## [WORK TO COMPLETE]
Rewrite the part of the listing from the line with "The image size is (800, 600)." up to and including the line with "Action: coord(343,197)" as a numbered list, leaving out any blank lines. Include only those lines.

Listing of text and element pointers:
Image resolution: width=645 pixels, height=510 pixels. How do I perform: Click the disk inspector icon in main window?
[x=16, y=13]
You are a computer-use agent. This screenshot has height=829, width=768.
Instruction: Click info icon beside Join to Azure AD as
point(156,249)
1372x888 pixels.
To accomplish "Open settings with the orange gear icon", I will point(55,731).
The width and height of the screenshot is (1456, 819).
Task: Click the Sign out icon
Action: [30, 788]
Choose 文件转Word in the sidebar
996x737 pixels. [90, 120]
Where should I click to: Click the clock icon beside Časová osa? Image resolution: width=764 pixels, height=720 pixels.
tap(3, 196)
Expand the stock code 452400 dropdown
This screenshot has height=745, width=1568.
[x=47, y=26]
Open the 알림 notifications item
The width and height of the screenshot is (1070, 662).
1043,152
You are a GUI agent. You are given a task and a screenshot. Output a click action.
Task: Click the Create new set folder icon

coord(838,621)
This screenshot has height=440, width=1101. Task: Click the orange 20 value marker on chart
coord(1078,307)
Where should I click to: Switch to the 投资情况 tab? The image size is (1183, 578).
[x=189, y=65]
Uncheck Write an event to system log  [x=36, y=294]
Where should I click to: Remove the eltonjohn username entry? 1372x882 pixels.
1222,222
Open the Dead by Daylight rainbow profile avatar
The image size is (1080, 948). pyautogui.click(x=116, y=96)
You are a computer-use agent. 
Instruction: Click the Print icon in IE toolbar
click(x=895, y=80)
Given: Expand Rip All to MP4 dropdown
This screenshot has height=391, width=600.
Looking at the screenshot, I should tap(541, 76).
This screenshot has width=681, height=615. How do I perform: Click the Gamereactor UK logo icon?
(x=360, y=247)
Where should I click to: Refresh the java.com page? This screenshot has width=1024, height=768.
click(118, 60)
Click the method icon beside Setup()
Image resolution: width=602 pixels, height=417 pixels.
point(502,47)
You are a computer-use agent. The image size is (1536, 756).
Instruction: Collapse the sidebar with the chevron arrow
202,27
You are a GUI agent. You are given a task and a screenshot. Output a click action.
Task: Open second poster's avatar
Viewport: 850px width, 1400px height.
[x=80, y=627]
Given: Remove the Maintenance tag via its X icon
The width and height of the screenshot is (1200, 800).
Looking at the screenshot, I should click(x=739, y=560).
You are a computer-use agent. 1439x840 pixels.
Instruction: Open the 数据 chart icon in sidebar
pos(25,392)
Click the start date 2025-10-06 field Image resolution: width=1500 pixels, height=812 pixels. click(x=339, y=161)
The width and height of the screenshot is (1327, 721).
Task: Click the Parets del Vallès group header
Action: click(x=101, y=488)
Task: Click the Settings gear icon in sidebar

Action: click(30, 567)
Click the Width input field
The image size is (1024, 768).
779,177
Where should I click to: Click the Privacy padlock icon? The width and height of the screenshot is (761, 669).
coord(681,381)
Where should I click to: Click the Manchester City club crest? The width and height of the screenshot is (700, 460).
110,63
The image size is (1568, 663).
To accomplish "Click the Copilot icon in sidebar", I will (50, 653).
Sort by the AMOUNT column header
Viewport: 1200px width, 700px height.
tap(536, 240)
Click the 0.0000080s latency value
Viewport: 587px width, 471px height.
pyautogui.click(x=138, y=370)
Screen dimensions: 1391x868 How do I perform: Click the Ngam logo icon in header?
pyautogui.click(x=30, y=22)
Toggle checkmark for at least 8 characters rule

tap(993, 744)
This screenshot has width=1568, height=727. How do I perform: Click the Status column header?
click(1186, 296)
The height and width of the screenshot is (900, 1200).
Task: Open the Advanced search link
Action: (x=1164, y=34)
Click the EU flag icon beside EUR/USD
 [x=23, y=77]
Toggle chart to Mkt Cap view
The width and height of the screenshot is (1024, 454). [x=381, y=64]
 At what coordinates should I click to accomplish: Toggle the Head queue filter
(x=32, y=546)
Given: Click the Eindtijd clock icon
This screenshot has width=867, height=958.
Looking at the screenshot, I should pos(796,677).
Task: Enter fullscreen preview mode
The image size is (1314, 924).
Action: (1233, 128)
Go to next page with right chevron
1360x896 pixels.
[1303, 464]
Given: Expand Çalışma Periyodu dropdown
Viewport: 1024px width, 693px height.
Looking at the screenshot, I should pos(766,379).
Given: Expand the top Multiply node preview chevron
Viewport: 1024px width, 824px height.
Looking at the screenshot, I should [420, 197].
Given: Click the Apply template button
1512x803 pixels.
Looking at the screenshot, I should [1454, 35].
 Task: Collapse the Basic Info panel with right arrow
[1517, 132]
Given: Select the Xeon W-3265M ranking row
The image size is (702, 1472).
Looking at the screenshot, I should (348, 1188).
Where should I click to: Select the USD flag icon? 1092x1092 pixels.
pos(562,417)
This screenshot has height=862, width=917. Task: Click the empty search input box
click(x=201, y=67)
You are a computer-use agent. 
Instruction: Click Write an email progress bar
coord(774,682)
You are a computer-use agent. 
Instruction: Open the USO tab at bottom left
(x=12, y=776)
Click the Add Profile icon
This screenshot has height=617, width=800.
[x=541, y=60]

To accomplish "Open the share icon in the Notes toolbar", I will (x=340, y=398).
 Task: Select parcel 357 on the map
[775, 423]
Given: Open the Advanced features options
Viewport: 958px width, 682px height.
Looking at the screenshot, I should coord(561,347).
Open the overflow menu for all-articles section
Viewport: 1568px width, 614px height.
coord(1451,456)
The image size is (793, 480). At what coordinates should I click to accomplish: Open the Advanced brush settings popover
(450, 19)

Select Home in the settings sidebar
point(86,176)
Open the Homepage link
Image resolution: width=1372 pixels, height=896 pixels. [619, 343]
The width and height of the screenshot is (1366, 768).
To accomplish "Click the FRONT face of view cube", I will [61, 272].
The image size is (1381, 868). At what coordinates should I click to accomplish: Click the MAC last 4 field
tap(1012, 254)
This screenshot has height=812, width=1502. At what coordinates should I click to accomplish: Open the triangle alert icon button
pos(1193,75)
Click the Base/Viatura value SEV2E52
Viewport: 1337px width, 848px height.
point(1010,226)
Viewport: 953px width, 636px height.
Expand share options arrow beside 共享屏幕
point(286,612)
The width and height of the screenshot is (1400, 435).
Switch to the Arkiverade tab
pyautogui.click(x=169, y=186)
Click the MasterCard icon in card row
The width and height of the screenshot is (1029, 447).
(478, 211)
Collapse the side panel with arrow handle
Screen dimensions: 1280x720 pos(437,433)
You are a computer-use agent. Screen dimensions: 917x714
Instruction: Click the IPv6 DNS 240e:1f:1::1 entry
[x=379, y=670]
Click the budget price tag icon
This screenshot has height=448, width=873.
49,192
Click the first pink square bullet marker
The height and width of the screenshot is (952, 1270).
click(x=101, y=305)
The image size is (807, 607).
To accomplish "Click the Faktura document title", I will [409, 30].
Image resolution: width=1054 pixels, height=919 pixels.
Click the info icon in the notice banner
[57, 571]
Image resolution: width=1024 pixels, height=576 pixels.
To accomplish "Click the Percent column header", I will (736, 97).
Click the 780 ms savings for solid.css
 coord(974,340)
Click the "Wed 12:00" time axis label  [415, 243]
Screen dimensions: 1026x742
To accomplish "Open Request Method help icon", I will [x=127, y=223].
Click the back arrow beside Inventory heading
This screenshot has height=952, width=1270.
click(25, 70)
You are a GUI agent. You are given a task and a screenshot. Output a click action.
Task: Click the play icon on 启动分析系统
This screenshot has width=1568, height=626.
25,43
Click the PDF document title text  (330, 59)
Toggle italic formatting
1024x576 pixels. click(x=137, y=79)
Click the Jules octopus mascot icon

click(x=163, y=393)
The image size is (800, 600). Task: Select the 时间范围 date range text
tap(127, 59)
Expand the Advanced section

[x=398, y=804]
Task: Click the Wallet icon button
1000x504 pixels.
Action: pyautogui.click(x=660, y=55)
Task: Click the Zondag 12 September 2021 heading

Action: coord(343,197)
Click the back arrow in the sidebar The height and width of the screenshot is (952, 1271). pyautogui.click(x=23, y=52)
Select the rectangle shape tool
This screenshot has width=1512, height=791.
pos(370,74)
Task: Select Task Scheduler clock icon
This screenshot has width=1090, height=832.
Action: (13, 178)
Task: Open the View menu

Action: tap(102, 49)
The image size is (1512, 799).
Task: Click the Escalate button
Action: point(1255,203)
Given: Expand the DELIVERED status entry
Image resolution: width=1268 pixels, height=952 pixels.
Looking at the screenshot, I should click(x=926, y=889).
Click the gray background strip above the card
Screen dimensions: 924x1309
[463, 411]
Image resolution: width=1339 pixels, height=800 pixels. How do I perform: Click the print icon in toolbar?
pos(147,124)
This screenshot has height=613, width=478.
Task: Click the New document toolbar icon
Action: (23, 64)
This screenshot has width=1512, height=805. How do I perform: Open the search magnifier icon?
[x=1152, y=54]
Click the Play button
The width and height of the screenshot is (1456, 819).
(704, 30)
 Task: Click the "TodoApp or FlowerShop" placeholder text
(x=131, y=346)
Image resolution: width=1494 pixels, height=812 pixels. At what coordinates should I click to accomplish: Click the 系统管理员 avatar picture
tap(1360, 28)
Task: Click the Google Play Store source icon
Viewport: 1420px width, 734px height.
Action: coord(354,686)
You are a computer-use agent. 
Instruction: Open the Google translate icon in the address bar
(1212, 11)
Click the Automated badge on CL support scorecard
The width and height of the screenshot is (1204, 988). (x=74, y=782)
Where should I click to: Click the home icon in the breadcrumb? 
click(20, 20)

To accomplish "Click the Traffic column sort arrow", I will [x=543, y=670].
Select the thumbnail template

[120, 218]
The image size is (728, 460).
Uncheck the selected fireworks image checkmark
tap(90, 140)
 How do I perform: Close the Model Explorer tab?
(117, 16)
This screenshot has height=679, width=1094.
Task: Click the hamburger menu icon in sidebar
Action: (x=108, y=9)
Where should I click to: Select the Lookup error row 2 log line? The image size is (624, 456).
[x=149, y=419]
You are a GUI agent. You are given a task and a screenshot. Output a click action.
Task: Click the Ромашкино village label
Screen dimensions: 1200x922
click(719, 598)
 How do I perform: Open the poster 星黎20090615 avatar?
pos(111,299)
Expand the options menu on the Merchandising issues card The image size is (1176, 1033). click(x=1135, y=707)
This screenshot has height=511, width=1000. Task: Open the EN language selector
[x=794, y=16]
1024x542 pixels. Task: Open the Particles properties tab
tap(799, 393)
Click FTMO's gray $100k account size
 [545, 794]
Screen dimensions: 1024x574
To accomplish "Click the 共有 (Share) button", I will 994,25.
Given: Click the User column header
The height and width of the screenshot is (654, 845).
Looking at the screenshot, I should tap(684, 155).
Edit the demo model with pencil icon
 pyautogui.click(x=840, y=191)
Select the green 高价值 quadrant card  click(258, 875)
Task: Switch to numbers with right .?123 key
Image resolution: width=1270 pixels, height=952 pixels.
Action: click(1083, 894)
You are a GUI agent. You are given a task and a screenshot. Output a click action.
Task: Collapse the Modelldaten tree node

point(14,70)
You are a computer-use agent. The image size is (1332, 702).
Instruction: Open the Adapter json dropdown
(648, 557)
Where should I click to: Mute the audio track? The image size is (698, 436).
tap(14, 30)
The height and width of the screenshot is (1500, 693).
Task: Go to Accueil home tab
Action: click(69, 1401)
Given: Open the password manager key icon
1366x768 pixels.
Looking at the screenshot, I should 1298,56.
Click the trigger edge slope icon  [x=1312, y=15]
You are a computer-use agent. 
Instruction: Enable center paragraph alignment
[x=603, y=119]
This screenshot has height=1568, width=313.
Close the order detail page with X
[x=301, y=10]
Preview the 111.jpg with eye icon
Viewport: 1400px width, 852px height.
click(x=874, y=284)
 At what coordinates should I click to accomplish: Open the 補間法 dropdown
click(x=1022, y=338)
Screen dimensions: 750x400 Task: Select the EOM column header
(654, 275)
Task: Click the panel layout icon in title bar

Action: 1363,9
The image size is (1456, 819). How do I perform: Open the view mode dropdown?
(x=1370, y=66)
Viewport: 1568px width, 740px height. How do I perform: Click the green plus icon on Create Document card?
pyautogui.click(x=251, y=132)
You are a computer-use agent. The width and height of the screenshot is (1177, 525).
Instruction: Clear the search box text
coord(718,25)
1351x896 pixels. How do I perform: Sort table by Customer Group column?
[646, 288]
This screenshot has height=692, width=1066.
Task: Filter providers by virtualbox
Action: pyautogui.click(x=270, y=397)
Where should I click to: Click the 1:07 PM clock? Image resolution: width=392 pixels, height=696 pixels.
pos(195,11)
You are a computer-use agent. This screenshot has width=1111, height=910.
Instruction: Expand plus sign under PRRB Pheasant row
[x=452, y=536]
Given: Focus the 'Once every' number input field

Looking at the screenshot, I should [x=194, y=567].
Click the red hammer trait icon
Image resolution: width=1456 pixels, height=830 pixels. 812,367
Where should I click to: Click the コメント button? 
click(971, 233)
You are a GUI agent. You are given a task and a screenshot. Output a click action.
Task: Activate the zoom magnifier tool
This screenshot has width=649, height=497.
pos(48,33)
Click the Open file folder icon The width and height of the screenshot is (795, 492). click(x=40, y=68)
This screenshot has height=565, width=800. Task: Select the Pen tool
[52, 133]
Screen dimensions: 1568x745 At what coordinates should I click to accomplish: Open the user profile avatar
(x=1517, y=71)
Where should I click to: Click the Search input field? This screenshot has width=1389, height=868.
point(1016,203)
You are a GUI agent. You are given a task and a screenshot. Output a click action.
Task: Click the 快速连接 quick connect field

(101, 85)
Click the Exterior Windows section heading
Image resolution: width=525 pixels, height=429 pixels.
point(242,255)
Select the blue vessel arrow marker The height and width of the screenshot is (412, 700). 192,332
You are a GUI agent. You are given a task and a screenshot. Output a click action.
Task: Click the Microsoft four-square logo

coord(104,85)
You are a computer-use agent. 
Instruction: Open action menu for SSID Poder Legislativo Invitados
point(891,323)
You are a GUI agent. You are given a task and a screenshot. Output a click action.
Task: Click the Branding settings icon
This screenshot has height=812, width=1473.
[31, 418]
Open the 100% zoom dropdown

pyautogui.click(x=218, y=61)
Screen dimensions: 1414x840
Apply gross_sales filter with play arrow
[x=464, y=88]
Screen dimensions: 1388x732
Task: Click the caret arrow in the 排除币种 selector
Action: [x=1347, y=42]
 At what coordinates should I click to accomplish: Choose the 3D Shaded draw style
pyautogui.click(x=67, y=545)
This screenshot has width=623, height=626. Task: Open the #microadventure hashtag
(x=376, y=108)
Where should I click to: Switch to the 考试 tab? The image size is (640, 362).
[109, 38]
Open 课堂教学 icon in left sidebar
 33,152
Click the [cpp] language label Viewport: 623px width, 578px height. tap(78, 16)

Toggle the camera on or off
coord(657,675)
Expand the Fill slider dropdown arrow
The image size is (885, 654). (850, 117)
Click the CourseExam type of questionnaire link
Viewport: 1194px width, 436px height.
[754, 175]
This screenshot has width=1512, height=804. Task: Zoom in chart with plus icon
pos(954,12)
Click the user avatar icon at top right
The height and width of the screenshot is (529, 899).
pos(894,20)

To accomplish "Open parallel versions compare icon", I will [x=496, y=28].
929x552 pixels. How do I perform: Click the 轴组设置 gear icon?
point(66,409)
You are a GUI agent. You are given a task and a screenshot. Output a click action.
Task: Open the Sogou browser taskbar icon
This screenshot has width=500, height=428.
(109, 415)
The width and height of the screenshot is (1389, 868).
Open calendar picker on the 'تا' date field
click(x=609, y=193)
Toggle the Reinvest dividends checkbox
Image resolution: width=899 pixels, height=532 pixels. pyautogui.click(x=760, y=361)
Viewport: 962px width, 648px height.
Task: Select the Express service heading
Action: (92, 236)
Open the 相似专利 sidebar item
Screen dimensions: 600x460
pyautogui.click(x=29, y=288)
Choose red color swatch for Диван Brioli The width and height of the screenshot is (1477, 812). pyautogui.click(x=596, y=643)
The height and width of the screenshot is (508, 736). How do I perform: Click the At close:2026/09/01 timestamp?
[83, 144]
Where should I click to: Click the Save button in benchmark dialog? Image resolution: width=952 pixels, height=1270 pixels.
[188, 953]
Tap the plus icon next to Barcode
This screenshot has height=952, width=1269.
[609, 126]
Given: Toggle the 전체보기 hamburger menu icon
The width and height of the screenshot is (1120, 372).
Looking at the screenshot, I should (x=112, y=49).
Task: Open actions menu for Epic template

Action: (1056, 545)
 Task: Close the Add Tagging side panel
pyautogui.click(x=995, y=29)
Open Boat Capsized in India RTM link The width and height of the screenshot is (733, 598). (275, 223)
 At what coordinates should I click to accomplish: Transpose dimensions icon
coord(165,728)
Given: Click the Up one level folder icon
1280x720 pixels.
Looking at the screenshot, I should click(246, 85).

## [RESPONSE FOR THIS EXERCISE]
1. The image size is (800, 600). Task: Select the 时间范围 date range text
2. tap(127, 59)
3. Expand the Advanced section
4. [x=398, y=804]
5. Task: Click the Wallet icon button
6. 1000x504 pixels.
7. Action: pyautogui.click(x=660, y=55)
8. Task: Click the Zondag 12 September 2021 heading
9. Action: coord(343,197)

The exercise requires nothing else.